Les médias, le ministre et les militants syndicaux ont aussi appris au citoyen que le nombre de consultations aux urgences a augmenté de dix à plus de vingt millions par an en quelques années – et qu’une proportion notable (30 %) pourrait hypothétiquement bénéficier d’une prise en charge ambulatoire dans d’autres structures. Certes. Mais pour le Pr Riou l’essentiel  est ailleurs.  

« Le problème le plus grave auquel doivent faire face les urgences hospitalières, c’est l’absence d’aval suffisant et sa conséquence immédiate, les longues files de patients couchés sur des lits brancards pendant de très nombreuses heures dans ce qu’il convient d’appeler ‘’les couloirs de la honte’’».

Sisyphe est malheureux

Pourquoi ? « Parce qu’il est largement prouvé, dit-il,  que ces lits brancards sont associés à une augmentation de la morbidité et de la mortalité ). Parce que ces patients sur des lits brancards constituent une surcharge de travail considérable pour le personnel paramédical et médical, notamment de poursuite de soins et de surveillance, les empêchant de faire face au flux incessant d’arrivée de nouveaux patients alors même qu’ils ne sont souvent pas en nombre suffisant pour gérer ce flux. Parce que la recherche de lits pour ces patients, travail d’un ‘’Sisyphe malheureux’’ qui verrait l’ascension de son rocher constamment freinée, gâche une part importante de temps médical et paramédical. Parce que ces patients entassés dans des structures inadaptées, les couloirs, peuvent s’aggraver, renvoyant aux soignants un sentiment aigu de mal faire leur travail, quand ils ne sont pas cloués au pilori pour ‘’défaut d’organisation’’».

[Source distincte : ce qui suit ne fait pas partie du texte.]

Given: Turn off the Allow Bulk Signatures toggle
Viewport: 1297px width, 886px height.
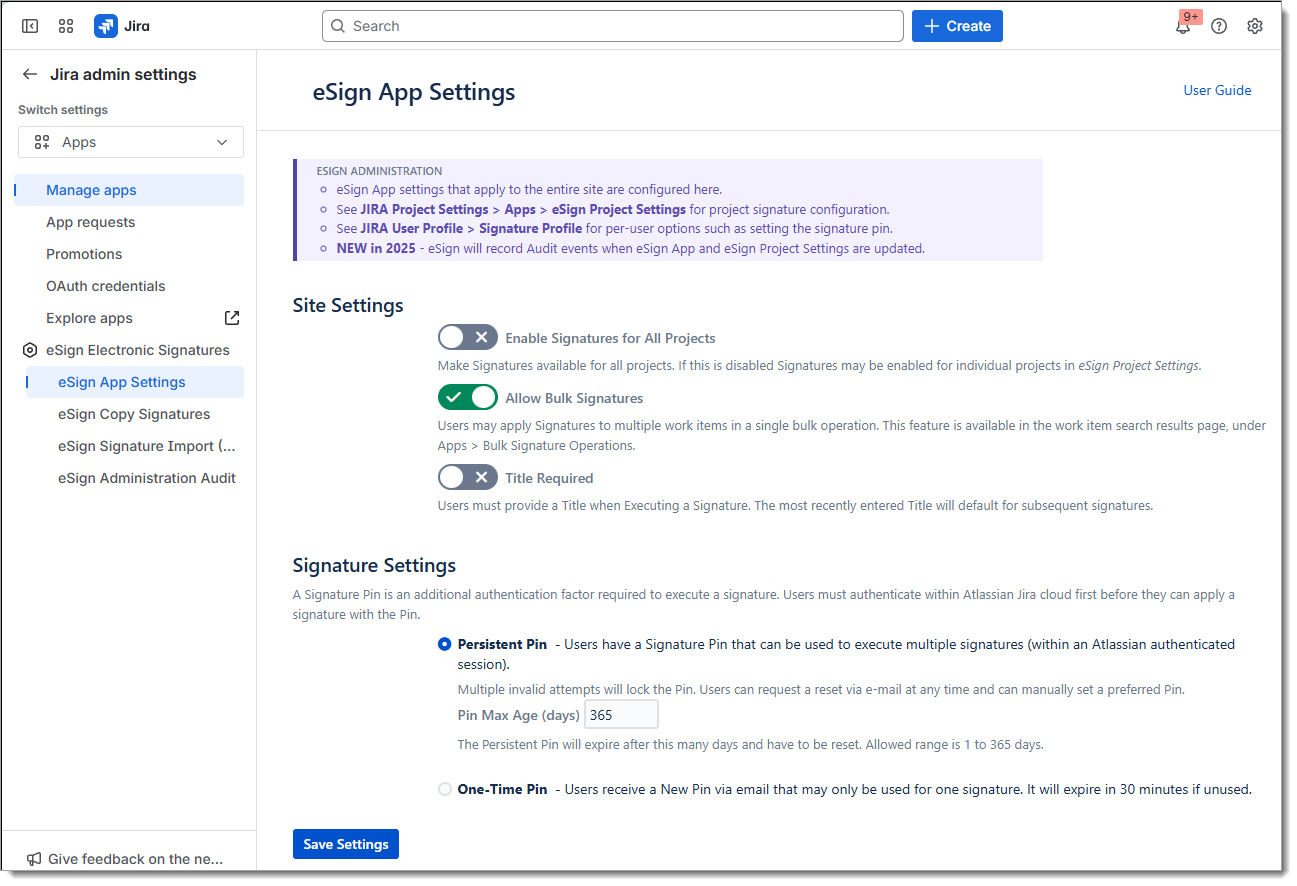Looking at the screenshot, I should tap(467, 398).
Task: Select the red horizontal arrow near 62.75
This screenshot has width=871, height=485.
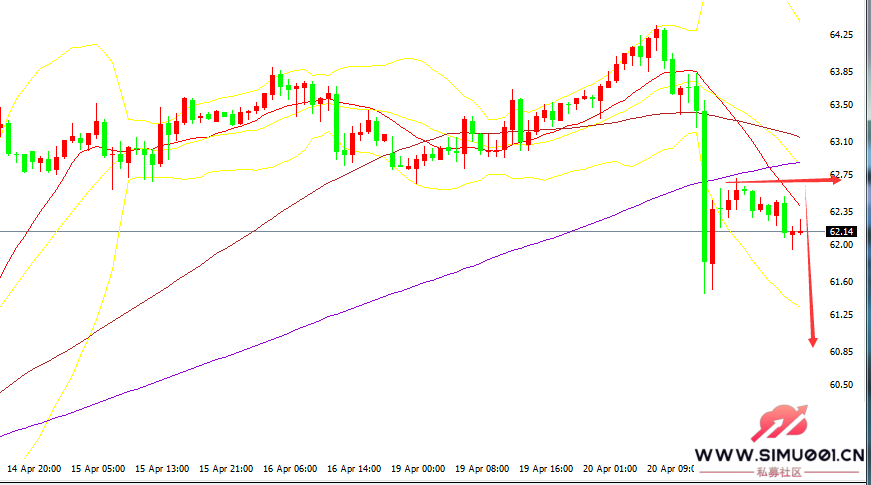Action: click(790, 180)
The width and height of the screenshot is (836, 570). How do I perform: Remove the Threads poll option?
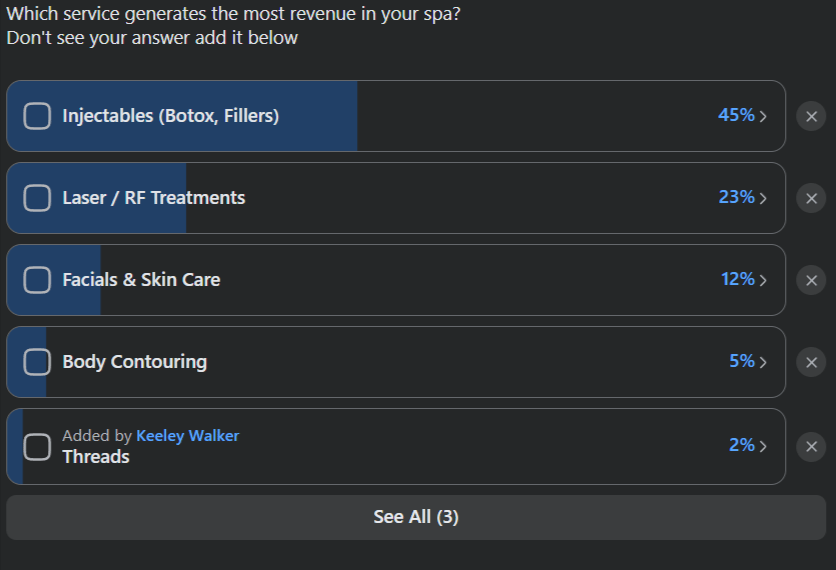coord(811,446)
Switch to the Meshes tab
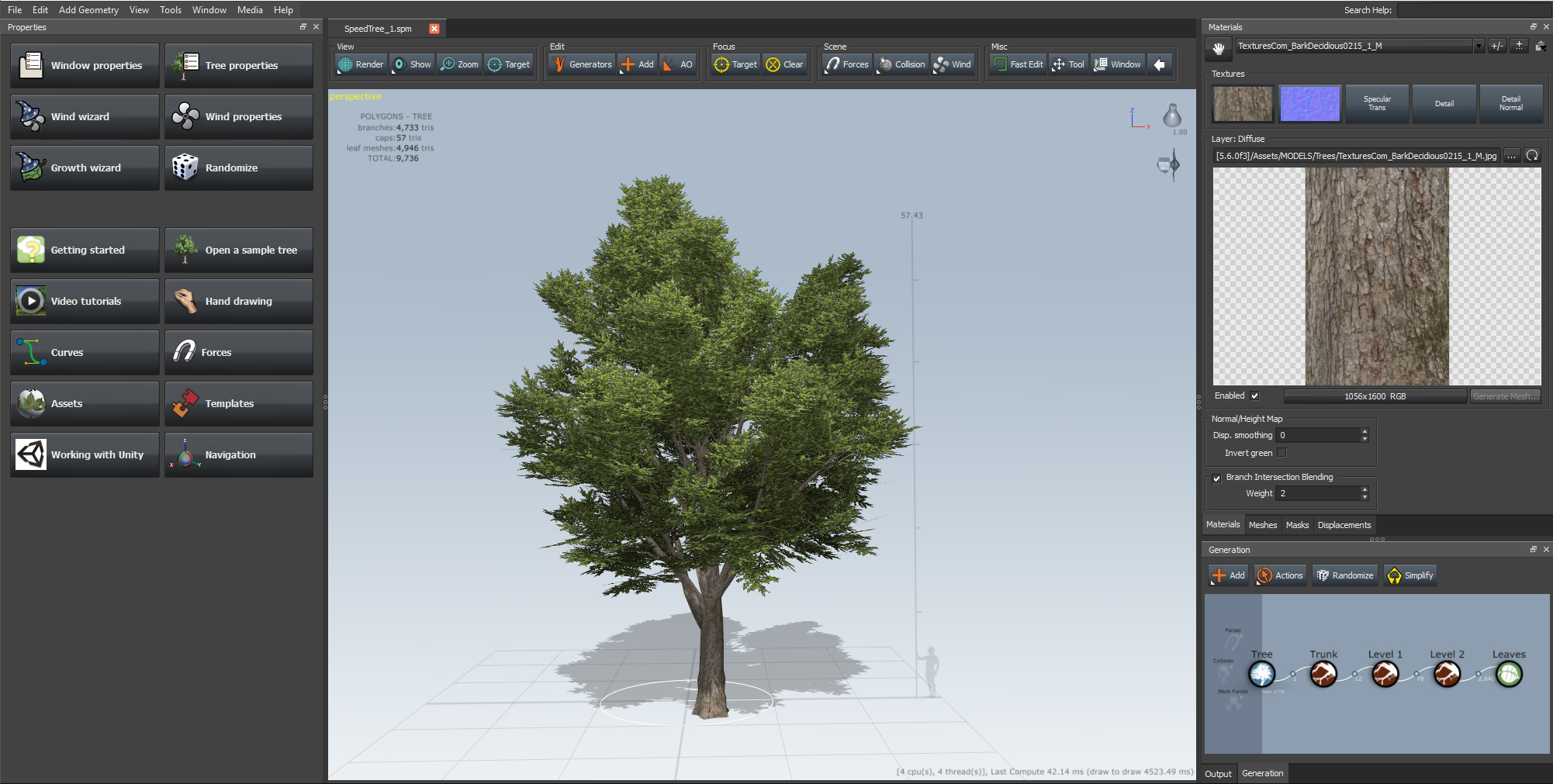 click(x=1263, y=525)
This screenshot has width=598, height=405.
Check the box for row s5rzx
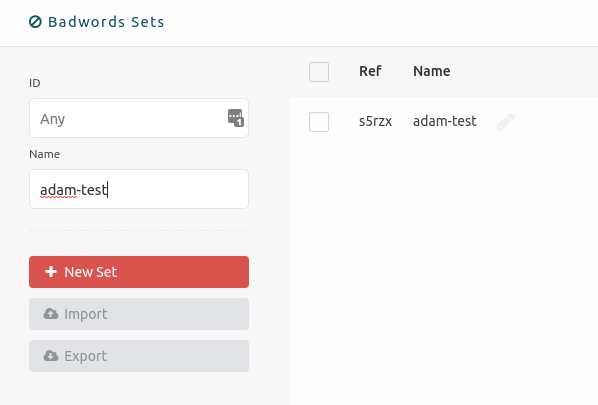[x=319, y=122]
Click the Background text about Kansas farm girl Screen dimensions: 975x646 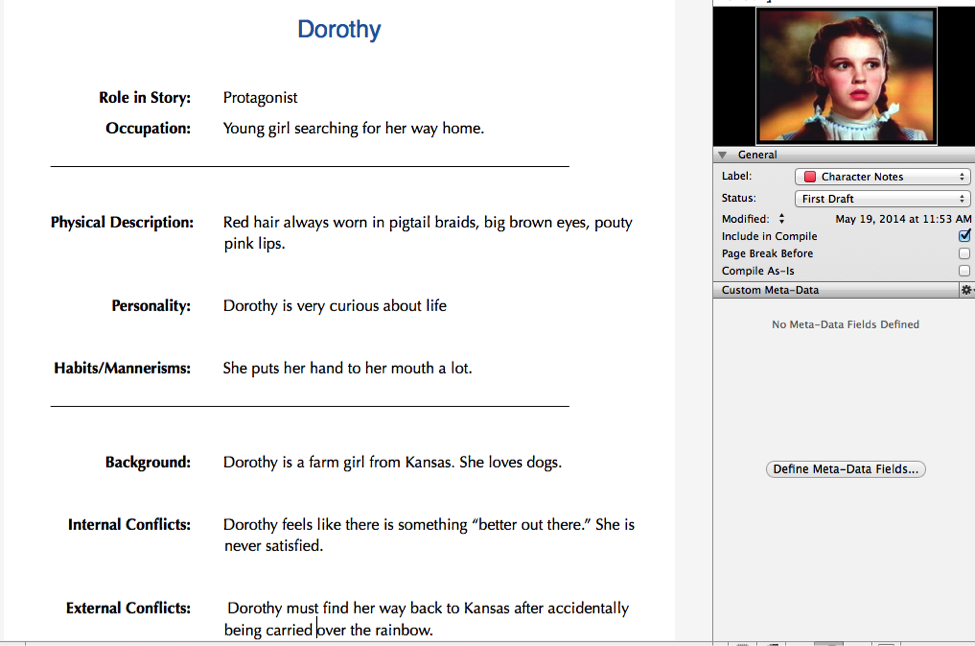point(392,462)
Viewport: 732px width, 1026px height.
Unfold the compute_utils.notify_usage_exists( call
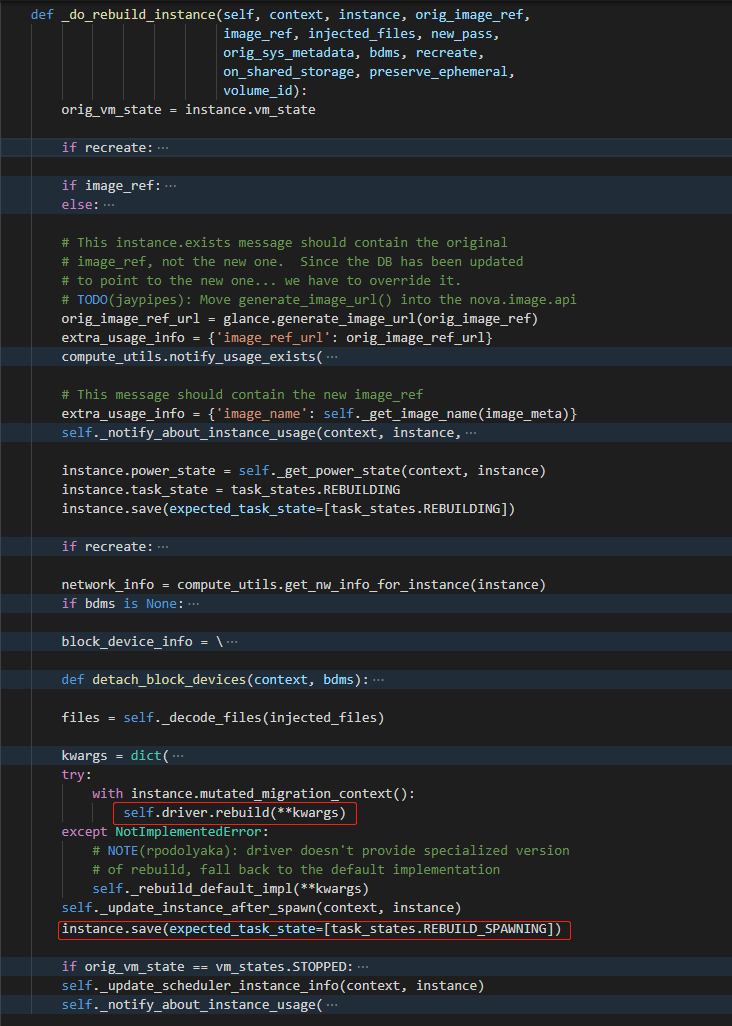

Ajoutons,pour ajouter au scandale, que ces « lits brancards » fournissent une manne financière non négligeable pour les établissements de santé. Les causes de ces invraisemblables abcès sont multiples et parfaitement identifiées précise le Pr Riou : restriction budgétaire de l’hôpital public, concurrence entre établissements, tarification à l’activité (T2A), virage ambulatoire décidé de manière technocratique et imposé aveuglément par l’outil budgétaire, vieillissement et précarisation de la population, proportion croissante de patients souffrant de maladies chroniques invalidantes, etc.

« Il s’agit du plus grand dysfonctionnement dont souffrent les urgences hospitalières et toutes les mesures de la loi ‘’Ma santé 2020’’ soumise au vote auront un effet homéopathique si ce phénomène délétère n’est pas pris à bras-le-corps et de manière urgente, pour libérer, au moins un peu, le carcan qui asphyxie nos urgences hospitalières. »

Brancards, carcans, homéopathie…. On ajoutera la perte de sens qui mine l’hôpital public dans son ensemble. Nous faudra-t-il imaginer que Sisyphe y est malheureux ?

A demain @jynau

1 Samu et Urgences de France. No Bed Challenge.
2 «Association entre mortalité et attente aux urgences chez les adultes à hospitaliser pour étiologies médicales», de E. Thibon et al. in Annales françaises de médecine d’urgence, 2019.